First, TOT has entered the potentially prolific play in Chinese shale. Total recently partnered with Sinopec (SNP) to begin fracking China’s vast shale rock formations. Estimates peg China’s shale reserves as the world’s largest. The 1,500 square-mile region that Total and SNP are prospecting will yield around 10 billion cubic meters of natural gas by 2017.

Second, TOT continues to prospect in the deepwater off of the coast of Africa with great success. The firm has recently begun a massive offshore project in Angola. The Kaombo project will contain six oil fields, containing both heavy and light oil, across 59 wells. Once it is completed in 2017, the project will produce around 230,000 barrels per day or about 13% of Angola’s total daily production.

Adding these two deals and projects to others — such as a new liquefied natural gas (LNG) facility in Russia and exposure to Brazil’s Santos Basin — causes the longer-term production profile at Total to be quite sweet. Overall, the energy firm estimates that these projects will have it producing around 2.6 million barrels per day by 2015 and possibly 3 million per day by 2017.

Time To Buy TOT Stock

And despite that bullish spending and production profile, TOT stock is currently trading at a discount to its European peers — except for BP, which is still struggling under the weight of its legal woes.

On a forward price-to-earnings metric, TOT stock currently trades for a little more than 10 times earnings. While that is above its historic norm, it’s still below rivals ENI & Shell. That duo currently trades for a forward P/E north 12. Total’s discount versus its European rivals extends itself to its price-to-book and PEG ratios as well. Not to mention its gross profit margin of 28% is higher than the other two firms.

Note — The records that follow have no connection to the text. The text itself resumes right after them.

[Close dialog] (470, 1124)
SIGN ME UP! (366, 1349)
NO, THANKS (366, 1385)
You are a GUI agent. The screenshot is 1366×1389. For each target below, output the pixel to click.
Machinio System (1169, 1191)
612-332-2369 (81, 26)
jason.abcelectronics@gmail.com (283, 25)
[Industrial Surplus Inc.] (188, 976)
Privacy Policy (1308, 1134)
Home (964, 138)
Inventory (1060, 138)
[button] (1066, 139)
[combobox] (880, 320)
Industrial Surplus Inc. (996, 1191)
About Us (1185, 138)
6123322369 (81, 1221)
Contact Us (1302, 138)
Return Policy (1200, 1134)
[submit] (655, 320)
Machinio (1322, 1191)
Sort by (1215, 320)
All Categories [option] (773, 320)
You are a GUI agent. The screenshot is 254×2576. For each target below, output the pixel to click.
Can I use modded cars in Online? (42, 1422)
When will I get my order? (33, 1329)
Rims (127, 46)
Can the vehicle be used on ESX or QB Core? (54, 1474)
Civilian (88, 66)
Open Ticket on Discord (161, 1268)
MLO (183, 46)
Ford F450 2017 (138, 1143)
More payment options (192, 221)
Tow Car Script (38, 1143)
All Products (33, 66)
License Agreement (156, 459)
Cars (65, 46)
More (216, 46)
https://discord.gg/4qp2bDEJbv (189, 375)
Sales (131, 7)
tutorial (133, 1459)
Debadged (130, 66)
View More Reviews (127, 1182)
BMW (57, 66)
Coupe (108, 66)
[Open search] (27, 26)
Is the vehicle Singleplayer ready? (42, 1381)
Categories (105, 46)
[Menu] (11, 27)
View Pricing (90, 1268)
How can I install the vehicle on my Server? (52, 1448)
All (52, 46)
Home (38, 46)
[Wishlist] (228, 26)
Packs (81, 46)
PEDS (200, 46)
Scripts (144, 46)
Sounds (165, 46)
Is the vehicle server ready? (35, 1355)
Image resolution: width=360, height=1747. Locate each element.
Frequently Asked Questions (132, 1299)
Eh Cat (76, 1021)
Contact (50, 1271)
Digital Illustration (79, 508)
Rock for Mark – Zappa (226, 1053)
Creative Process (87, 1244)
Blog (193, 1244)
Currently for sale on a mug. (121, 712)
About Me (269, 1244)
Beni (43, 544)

Even when looking across the pond here in America, TOT stock is actually cheaper on a forward P/E basis that majors like Exxon (XOM).

On the dividend front, Total’s recent increase is another advantage. TOT stock is currently yielding 5.1%. That compares to only a 4.7% yield for both E & RDS.A. That dividend yield bests even America’s major energy players.

Total offers a higher long-term production growth profile and bigger dividends at a much cheaper price than its rivals. TOT stock is a great example of what constitutes a great bargain. Over the long haul, its new ambitious projects will help drive returns and future increases. The cheaper metrics make those projects even better.

Given that scenario, TOT stock is an obvious buy for investors looking to add some European muscle to their energy portfolio.

As of this writing, Aaron Levitt did not hold a position in any of the aforementioned securities.